From: Benjamin Herrenschmidt <benh@kernel.crashing.org>
To: kvm@vger.kernel.org
Cc: "Adam, Mahmoud" <mngyadam@amazon.de>
Subject: Re: [RFC PATCH 0/9] vfio: Introduce mmap maple tree
Date: Thu, 07 Aug 2025 18:13:07 +1000 [thread overview]
Message-ID: <431011ca82cd7db46a704b43f122f845af0d26f1.camel@kernel.crashing.org> (raw)
In-Reply-To: <20250806115224.GB377696@ziepe.ca>
Re-sending with the list this time. Also I've fixed my email so back to
benh@kernel.crashing.org :)
1. On Wed, 2025-08-06 at 08:52 -0300, Jason Gunthorpe wrote:
>
>
> On Tue, Aug 05, 2025 at 10:19:29PM +0000, Herrenschmidt, Benjamin
> wrote:
> >
> > Right, that's my main objection here too. The way I see things is
> > that
> > we are somewhat conflating two different issues:
> >
> > * Wanting to change the index -> offset "cooking" mapping to
> > create a
> > more dense cookie space
> >
> > * Wanting to define attributes for mappings...
>
> I don't think that is right. The first is, yes, creating more dense
> cookie space which I think we need to do the second item, which is
> really 'add 2x more cookies, or maybe more'.

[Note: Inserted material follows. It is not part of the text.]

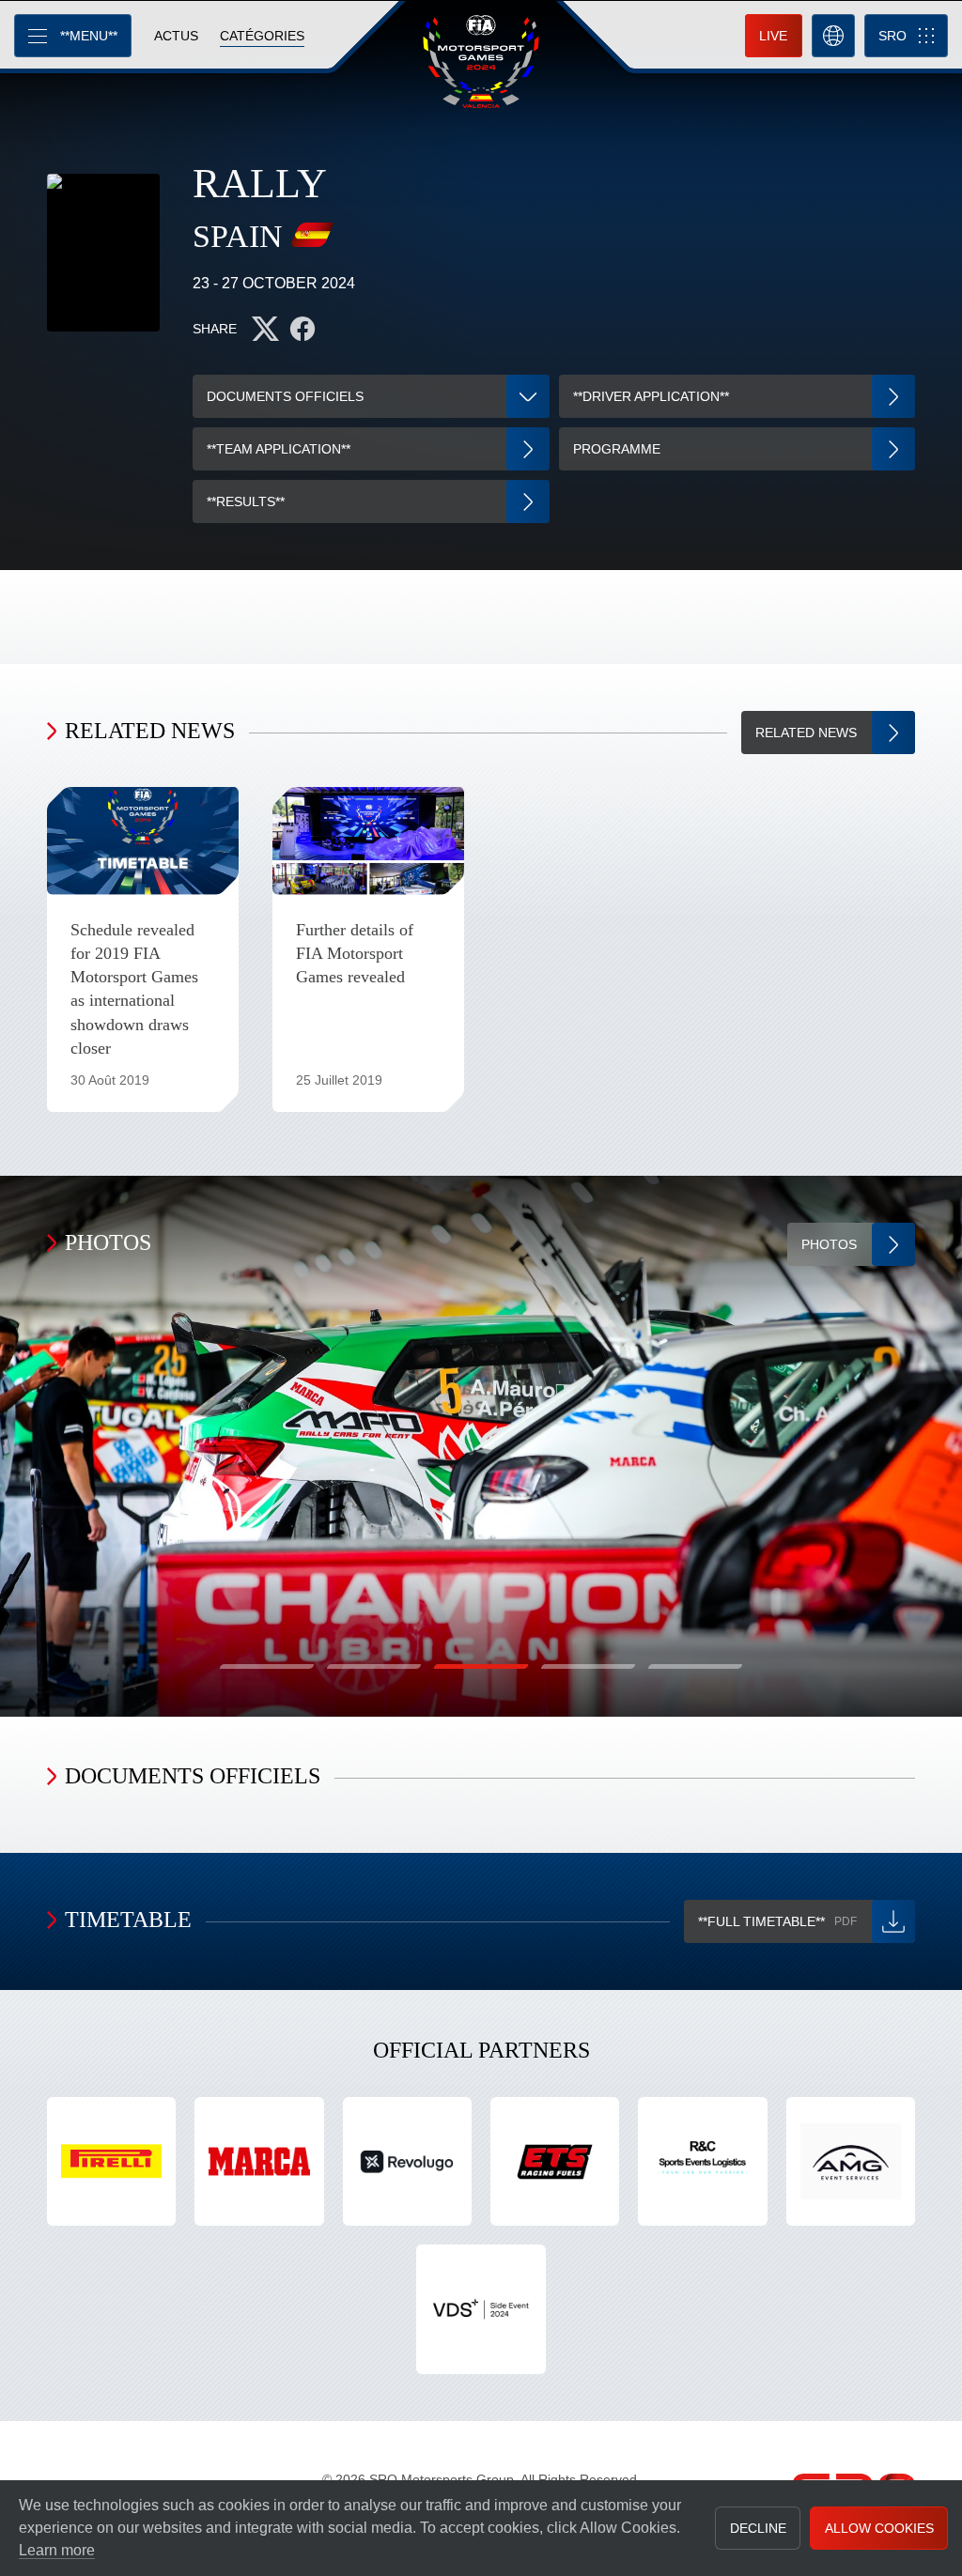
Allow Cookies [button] (879, 2528)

Hrm... the end *goal* is to define attribute for mappings. This whole
conversation is "we want to map things WC". "defining more cookies" is
a possible *how* here.
The reason I don't like presenting it that way is that you conflate
what we are trying to achieve with an implementation detail.
By defining more cookies, what you mean is creating multiple cookies
pointing to the same physical regions with different mapping
attributes, correct ? This is very similar to my sub-region idea in
practice I think unless I misunderstand.
> One of the things we want to do with more cookies is to create unique
> cookies for WC mmap requests.
Well, we want to be able to WC map. Introducing "more cookies" again is
just one way to get there. How do you create those cookies ? Upon
request or each region automatically gets multiple with different
attributes ? Do they represent entire regions or subsets ? etc...
Here too, I'd rather we start from a clear idea of the actual UAPI we
want, then we can look at how it gets plumbed under the hood.
> I'm not convinced we should try to introduce more cookies without
> improving the infrastructure. It is already pretty weak, I think
> trying to mangle the indexes or something "clever" would result in
> something even harder to maintain even if it might be less patches to
> write in the first place.
VFIO-pci already allocates dynamic indexes but yes, I don't disagree
that cleaning up the infrastructure first is a good idea. However, I
would prefer if we had a clearer idea of the end goal first,
specifically the details/shape of the UAPI and underlying structure
*before* we start hacking at this all.
> > * What I originally proposed ages ago when we discussed it at LPC
> > which is to have an ioctl to create "subregions" of a region with
> > different attributes. This means creating a new index (and a new
> > corresponding "cookie") that represents a portion of an existing
> > region
> > with a different attribute set to be later used by mmap.
>
> I never liked this, and it is still creating more cookies but now
> with
> weird hacky looking uapi.
"weird hacky looking" isn't a great way of understanding your
objections :-) Yes, it's a bit more complicated, it allows to break
down BARs basically into sub-regions with different attributes which is
fairly close to what users really want to do, but it does complexify
the UAPI a bit.
That said I'm not married to the idea, I just don't completely
understand the alternative you are proposing...
> > * A simpler approach which is to have an ioctl to change the
> > attributes over a range of a region, so that *any* mapping of that
> > range now uses that attribute. This can be done completely
> > dynamically
> > (see below).
>
> And I really, really don't like this. The meaning of a memmap cookie
> should not be changing dynamically. That is a bad precedent.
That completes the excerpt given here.